Originally Posted by
gloob
I predict this will just mean he loses accuracy even earlier or at lower velocity. If the entire check is reaching melting temp by the time the boolit exits, I say it's due to a significant hot spot or leak on the rim of the check and his boolit is already suffered significant gas cutting down the side. I think the boolit would not be accurate by this point, even if you had the paper in there to prevent the check from melting off.
In my prediction, the base of bullet (as a whole, or on average) would stay a bit cooler, overall, due to this paper. But the gas check would get hotter, faster, because it can't share some of the heat with the base of the boolit, anymore. And the gas cutting down the side would be worse, i.e. it would become detrimental to accuracy at a lower velocity/pressure.
If there is no leak at all, the gas check should not get hot enough to melt the boolit. 2900 fps maybe changes that game of course! But we generally see boolit failure from the side. The base of the boolit doesn't melt first. The base is buffered by a boundary layer. Where gas jets by is much closer to max temperature, and all the time. So in my thinking, you could say the gas check is there to protect the side of the bullet by sharing damage control with the rest of the base.

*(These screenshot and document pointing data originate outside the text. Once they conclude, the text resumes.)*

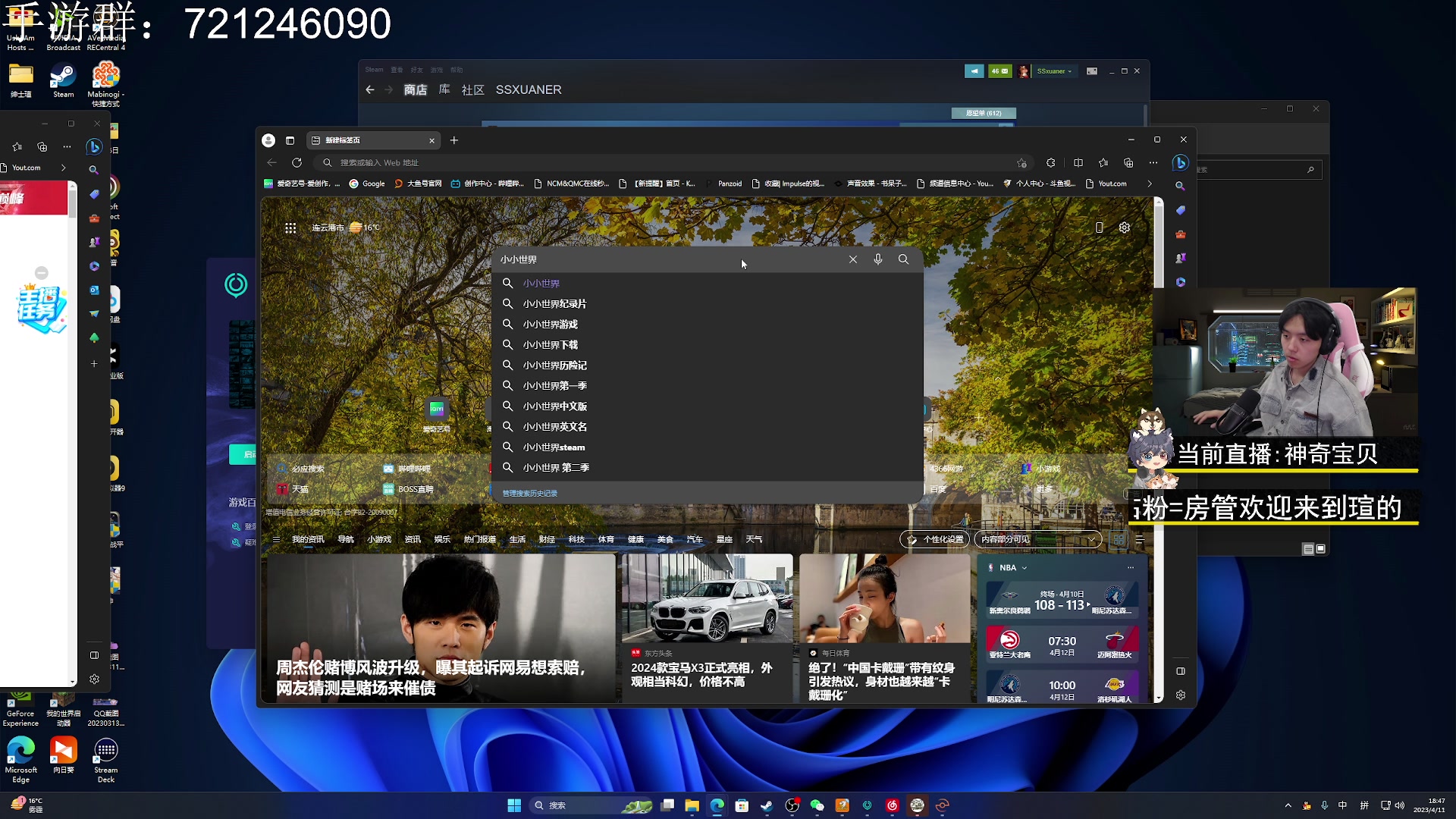Toggle the Edge sidebar visibility button
1456x819 pixels.
tap(1180, 671)
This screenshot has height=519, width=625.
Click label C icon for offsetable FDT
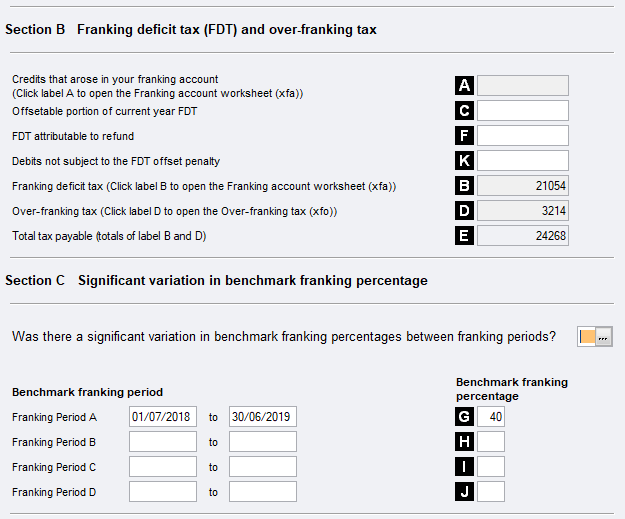tap(464, 111)
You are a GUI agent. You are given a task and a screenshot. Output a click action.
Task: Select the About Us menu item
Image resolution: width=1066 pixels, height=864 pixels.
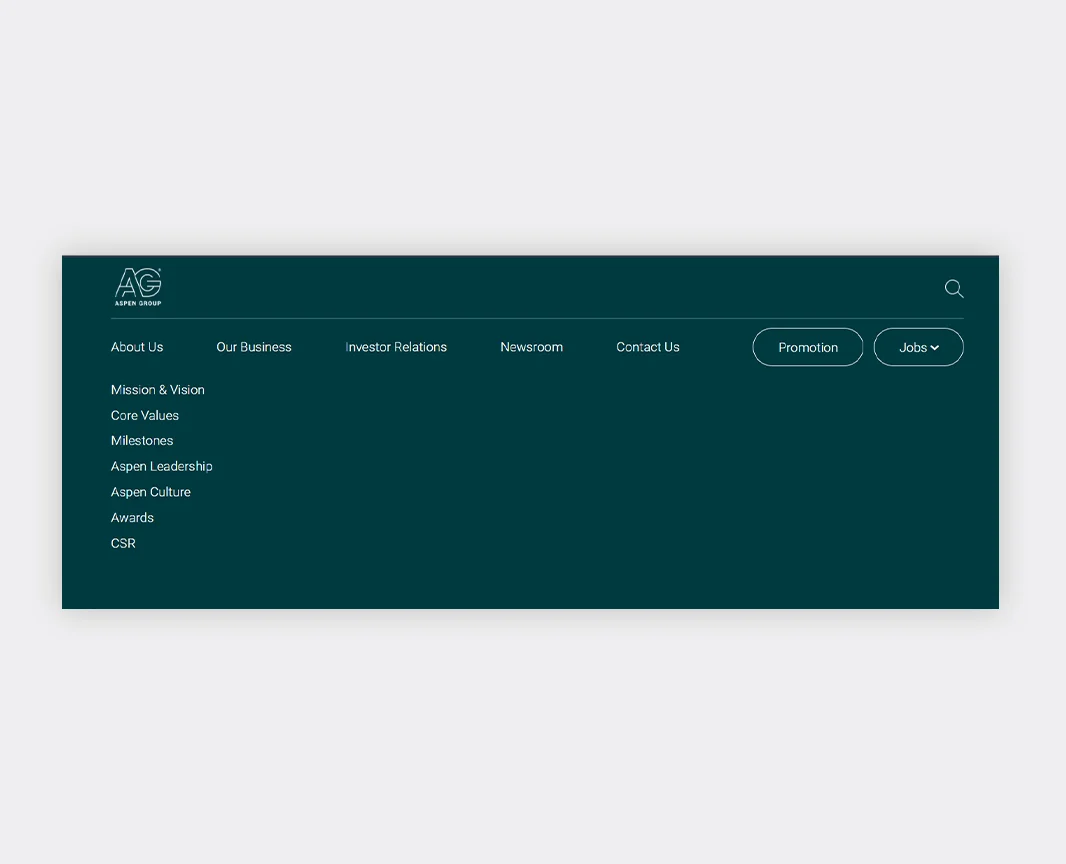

edit: also just realized one potential reason a paper patch doesn't scorch or burn. It might ignite at similar temperature to melting point of boolit alloy, but it has to "cook" a bit before it burns. At that temp, the structures decompose first, before ignition. At high enough temp over ignition temp this might occur "instantly," but the surface of the lead will melt right as it reaches that temp and gets enough additional heat to phase change from solid to liquid, without any waiting. And with enough pressure and gas jet velocity, lead will perhaps get eroded out as it softens even before it reaches melting point.